I was reading up about population pyramids last weekend and ran across an interesting quote that caught my eye:

the use of a population pyramid is considered the best way to graphically illustrate the age and sex distribution of a given population.

Now, I’m no expert at displaying population statistics, but I was shocked at this claim. Could it really be true that population pyramids are considered the best method for displaying population distributions?

That line of thought ultimately led to the article below, where I raise three critiques of the population pyramid and present simpler and — in my view — more effective visualization methods.

For this article, I used the 2010 U.S. Census population statistics, which you can find here in a machine-readable format.

You can also find all of the code for these charts in my GitHub repository.

Problems with the population pyramid

1) Violates the standard expectation of having the causal variable on the x-axis

One of the most noticeable mistakes that the population pyramid makes is flipping the chart on its side to form a “pyramid” shape. I can only view this as an aesthetic flourish, since it violates one of the standard expectations of plotting: The causal variable should always be on the x-axis.

When it comes to plotting, the x-axis is typically reserved for the independent variable, i.e., a fixed setting that has some sort of effect on another variable. In contrast, the y-axis is reserved for the dependent variable, i.e., the variable that shows some effect from varying the independent variable.

The implication is that values on the x-axis cause some measurable effect on the values in the y-axis. This is why we always put the passage of time on the x-axis: it doesn’t make sense to think of some other factor causing changes in the passage of time. (Until we discover time travel, anyway.)
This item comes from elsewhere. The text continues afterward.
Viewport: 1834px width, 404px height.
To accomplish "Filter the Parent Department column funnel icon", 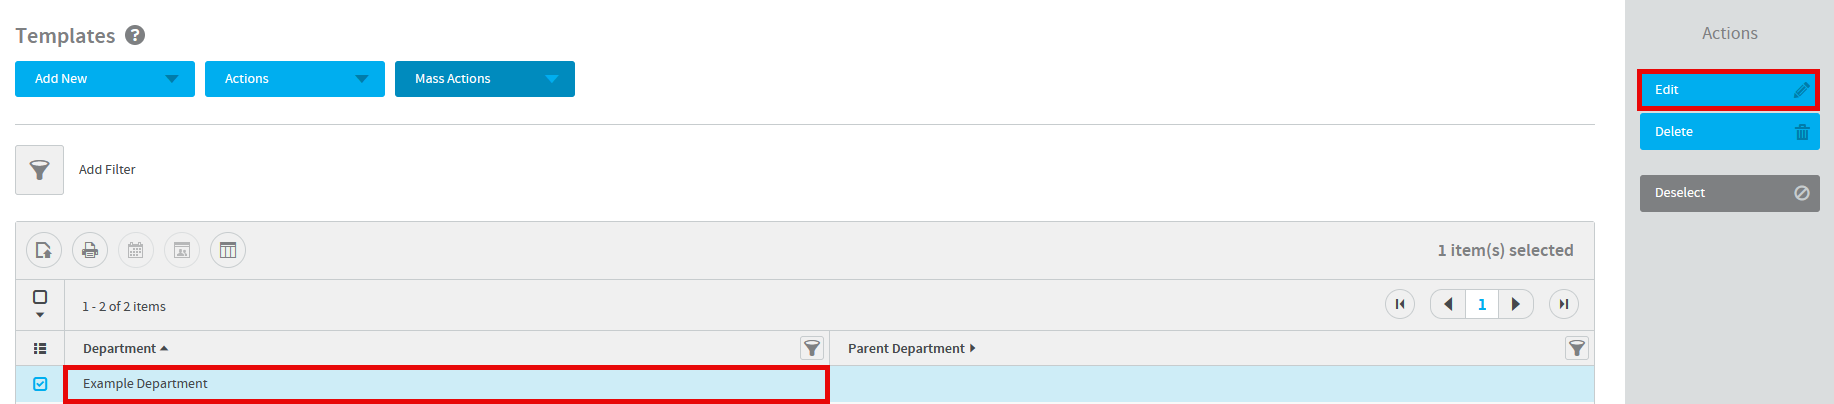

Since it doesn’t make sense to think about a population’s gender distributions having an effect on age — and it makes far more sense to think about age having an effect on a population’s gender distributions — let’s flip the axis of the pyramid so it’s more in line with standard visualization practices.


Now we don’t have to reorient ourselves every time we look at the population pyramid, since the data is displayed more naturally.

Ideally, the x-axis labels would be in between the “women” and “men” bars, but that was a bit tedious to pull off in my plotting software. Moving on…

2) Doesn’t allow direct comparisons between the two categories

The second flaw with population pyramids is that they make it difficult to compare the age distributions of men and women.

For example, can you tell me at a glance if there’s more men or women in the 25-29 age group? You’d have to look up the number of men and women in the 25-29 age group separately and make the comparison that way, when there’s really no reason that the chart shouldn’t be performing those comparisons for you.

Let’s rework the population pyramid to group the people by age, with separate bars for men and women.


Now we have the exact same benefits of the population pyramid, with the additional benefit of being able to immediately discern whether there are more women or men in each age group. Arguably, we can now perform the same comparison between age groups as well — for example, are there more 50-54-year-old women than 30-34-year-old men? — but those comparisons become difficult the further the age groups are from each other.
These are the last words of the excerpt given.